## PROBLEMS AND TASKS
1. In the article below on democracy and Africa's progress, which president does it say invaded Libya?
2. Transcribe the passage of the article below on democracy and Africa's progress that opens with the words containing "At the time" and closes with "show of democracy.".

Arithmetic democracy stalling Africa’s progress
Reason Wafawarova on Monday
We are all too keen to impress the world by striving to be a thriving democracy, and there is a standardised form of democracy modelled on Western values and standards that we all seem to greatly admire.
Our political parties, our civic society, and our young people are convinced democracy is defined by elections, and that elections are defined by democracy.
From the nineties the United States started on a campaign to reorder the world, and at the turn of the millennium we saw George W. Bush embarking on war invasions targeted at the six “Axis of Evil”, namely Iraq, Iran, Syria, Libya, Afghanistan and North Korea. During his tenure he invaded Iraq, and Afghanistan, and his successor Barack Obama invaded Libya, and sponsored ISIS to cause havoc in Syria; before the outfit turned itself into a murderous enemy of the West.
Iran and North Korea have nuclear deterrents and they have remained safe for now, forcing the US into negotiations and deals that do not seem to last.
The official explanation for all these wars has been democratisation, and us Zimbabweans have enthusiastically been crying out for “democratisation” to visit our nation as well.
Some among us did not sympathise with the Iraqis when their country was invaded, or with the Afghanis. We hailed the invaders of these countries as angels of democracy, and even longed for the invasion to visit our own land — hoping for the capturing and hanging of Robert Mugabe in the process.
At the time we had people who thought the United States had capacity to topple our government and install Morgan Tsvangirai as the new “democratic” leader.
Songs of joy and jubilation were composed and recorded celebrating the sham trial that traversed all basic principles of the law just to see Saddam Hussein hanged at the behest of the Americans. Of course, the blatant murder of Saddam Hussein was packaged as a legally binding death sentence.
Saddam was undoubtedly a nasty piece of work that was created by the Americans themsleves, but that did not make his murdering by his creators any act of decency, let alone a show of democracy.
The idea of spreading democracy by the West has not only been quixotic, but also very dangerous.

## RECORDED DATA
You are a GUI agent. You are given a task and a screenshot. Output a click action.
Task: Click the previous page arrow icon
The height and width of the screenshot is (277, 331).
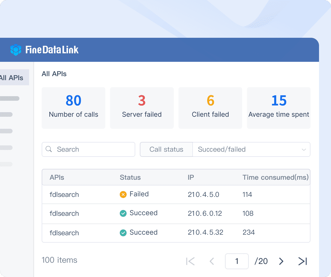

## ANSWERS FOR THIS EXERCISE
1. Barack Obama

2.
At the time we had people who thought the United States had capacity to topple our government and install Morgan Tsvangirai as the new “democratic” leader.
Songs of joy and jubilation were composed and recorded celebrating the sham trial that traversed all basic principles of the law just to see Saddam Hussein hanged at the behest of the Americans. Of course, the blatant murder of Saddam Hussein was packaged as a legally binding death sentence.
Saddam was undoubtedly a nasty piece of work that was created by the Americans themsleves, but that did not make his murdering by his creators any act of decency, let alone a show of democracy.